Ten years on from independence, East Timor still has plenty of problems.
But progress is being made, as Damien Kingsbury outlined on Friday, and there’s clearly no desire to go back to the past. Nor can anyone be found in Australia who now says that East Timorese independence was a bad idea — so much so that it’s hard to believe what a controversial issue it once was.
On Friday evening there was John Howard himself, popping up on SBS News, to say how proud he was of the role his government played. “It’s one of the more noble things Australia has done on the international front for many years,” he said.
Coincidentally, and writing about a different subject, Richard Woolcott was also in the papers on Friday. He was one of the most prominent of the foreign affairs mandarins that spent two decades telling us that East Timorese independence was an impossible pipe dream.
But it won’t do to just blame the bureaucrats. From Gough Whitlam on, every Australian prime minister was a willing accomplice of Indonesian imperialism. Under the Fraser government, the Labor opposition argued in favor of self-determination for the East Timorese, but quickly went cold on the idea once elected — despite the occasional grumbling of its own left wing.
Howard entered office with as little intention as anyone of upsetting the status quo. When the dictatorship of General Suharto tottered and fell in early 1998 — the essential precondition for movement on East Timor — Australia remained loyal almost to the very end, having previously shown no interest in democratisation. But new Indonesian president B.J. Habibie, hoping to end the running sore of armed conflict, proposed offering the East Timorese a plan for autonomy.

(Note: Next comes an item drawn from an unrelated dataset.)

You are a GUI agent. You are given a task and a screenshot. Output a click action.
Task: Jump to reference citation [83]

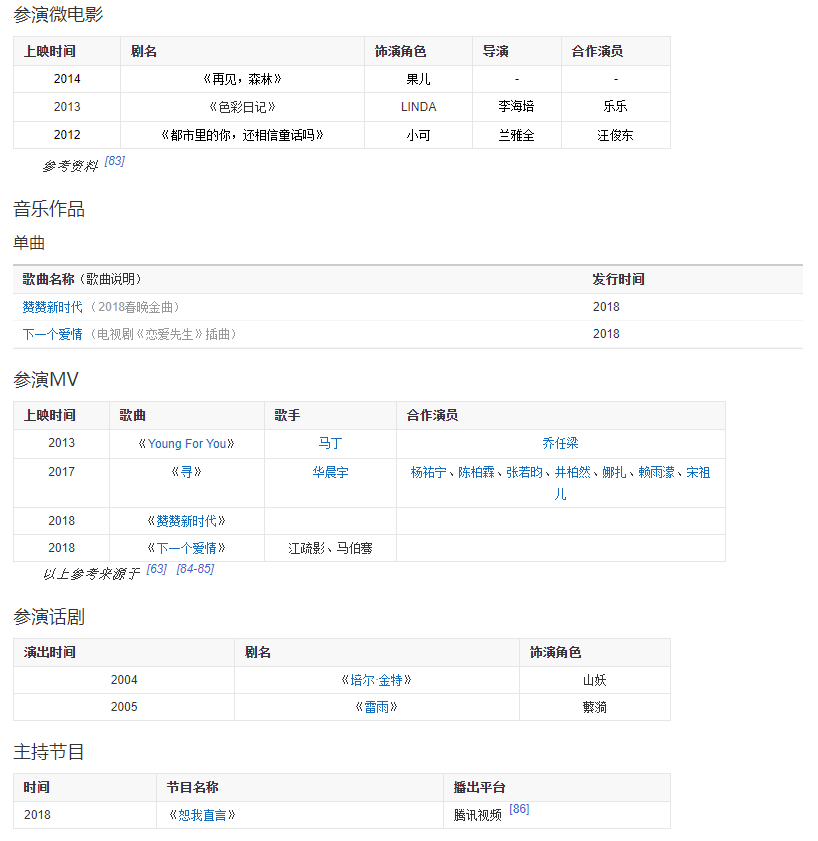[115, 161]
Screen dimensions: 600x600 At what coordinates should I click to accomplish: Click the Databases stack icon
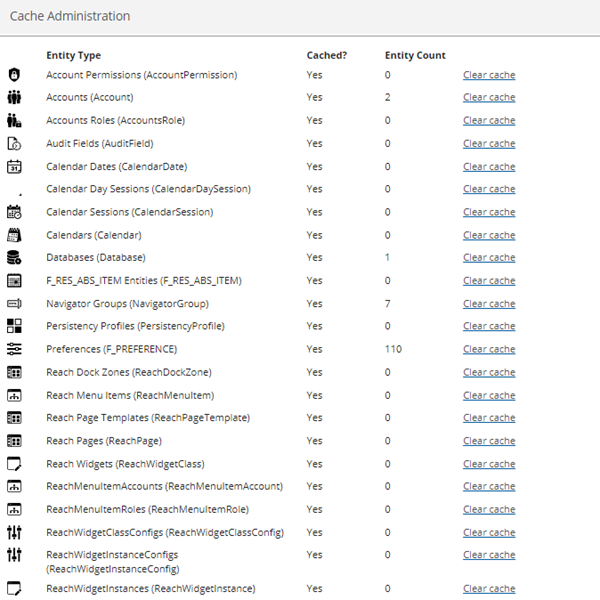coord(14,258)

It was at that point that Howard wrote to Habibie expressing support for the idea and suggesting that at some point in the future (he said 10 years, diplomatic code for indefinitely far away) East Timor could also be offered the choice of independence — on the (no doubt unrealistic) assumption that they would be sufficiently conciliated by autonomy to vote against it.
Habibie reacted in quite an unexpected fashion, deciding that the choice between independence and autonomy would be offered immediately. From that point things moved quickly — to a UN referendum, followed by bloodshed, foreign intervention and ultimately independence.
No one really understands Habibie’s motives. It may have been a sudden dummy-spit; it may have been that Howard’s letter was seized on as a convenient excuse for what he planned to do anyway. But if the loss of even a small measure of Australia’s long-standing support really was the touchstone for the offer of independence, it makes us all the more culpable for not having tried to use that influence in the previous two decades.
Yet Howard seems genuinely proud of the part he played. It’s an interesting window onto a man whose career was not otherwise noted for sympathy with the poor and dispossessed. But it’s also a lesson that his successors have comprehensively failed to learn.
Howard’s experience shows that supporting self-determination is not just the right thing to do; it’s also best for everyone in the long run, including the leader’s own historical reputation and peace of mind. Yet whether it’s West Papua, or Fiji, or Tibet, or Kashmir, our government still sides with the oppressors against the oppressed. The East Timorese just happened to get lucky.